On 16 May 2009, the band performed in the Eurovision Song Contest 2009, with the song called "Bistra voda" ("Clear Water"). After winning one of ten places from the first semi-final, they eventually finished in 9th place in the final (with 106 points).

===Post-Eurovision===
In June 2009, Regina released their album Vrijeme je (It's Time), featuring the songs Vrijeme je, Bježi dok sam mlad and Zvaću te pile moje. It also features English and Russian versions of Bistra Voda. In 2011, Regina released their album Kad poludimo (When we go crazy). In 2014, the band released the singles Kalimero and Zatupi Zaglupi. In 2016, Regina published their biography called Ljubav nije za nas (Love isn't for us). On 16 August 2016, bassist Denis Čabrić died of a heart attack on holiday in Croatia with his family at the age of 49.

On 10 February 2017, the band released their 12th studio album called U Srcu (In the Heart).

· · · · ·

* WHAT IS ASKED:
1. Answer these questions about the passage on the band Regina:
(a) In what place did the band finish in the Eurovision final, and with how many points?
(b) What was the title of the biography the band published in 2016?
(c) What was the name of the band's 12th studio album, and on what date was it released?
2. Reproduce the part of the passage on the band Regina starting at "On 16 May 2009, the" and ending at "the age of 49.".
The lines that follow are not needed for any of the work on this passage.

* DATA PROVIDED:
· · · · ·

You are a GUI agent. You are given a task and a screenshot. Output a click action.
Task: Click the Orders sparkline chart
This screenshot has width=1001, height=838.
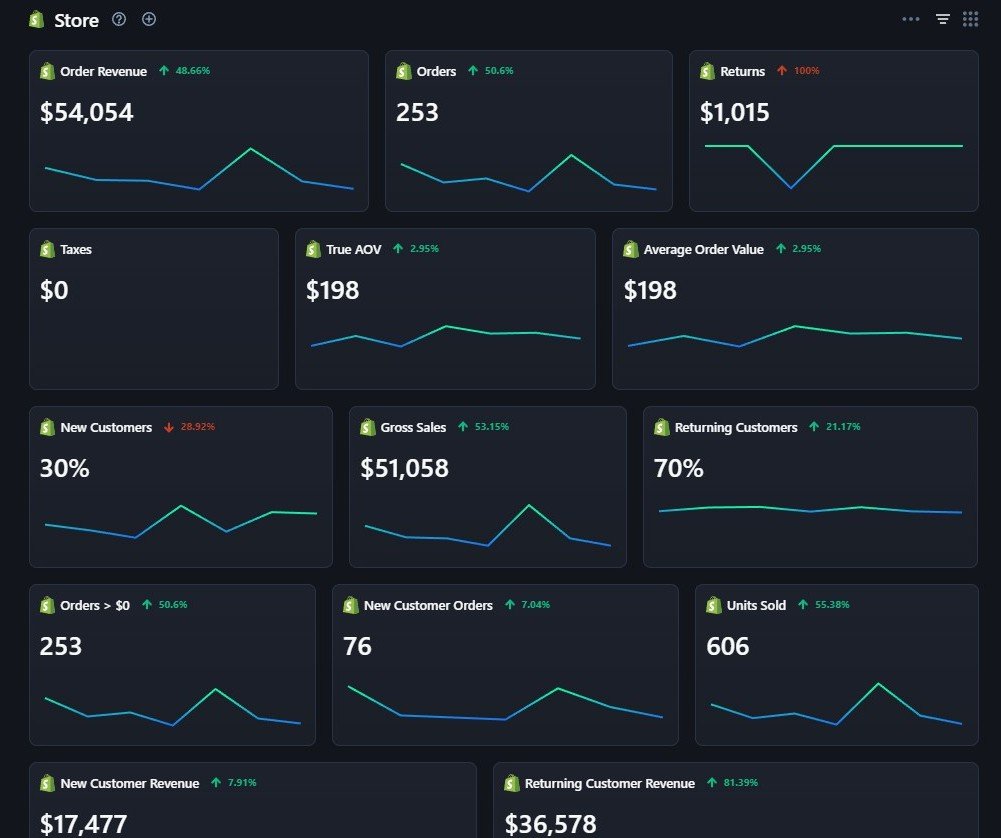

· · · · ·

* SOLUTIONS TO THE PROBLEMS:
1.
(a) 9th place, with 106 points.
(b) Ljubav nije za nas (Love isn't for us).
(c) U Srcu (In the Heart), released on 10 February 2017.

2.
On 16 May 2009, the band performed in the Eurovision Song Contest 2009, with the song called "Bistra voda" ("Clear Water"). After winning one of ten places from the first semi-final, they eventually finished in 9th place in the final (with 106 points).

===Post-Eurovision===
In June 2009, Regina released their album Vrijeme je (It's Time), featuring the songs Vrijeme je, Bježi dok sam mlad and Zvaću te pile moje. It also features English and Russian versions of Bistra Voda. In 2011, Regina released their album Kad poludimo (When we go crazy). In 2014, the band released the singles Kalimero and Zatupi Zaglupi. In 2016, Regina published their biography called Ljubav nije za nas (Love isn't for us). On 16 August 2016, bassist Denis Čabrić died of a heart attack on holiday in Croatia with his family at the age of 49.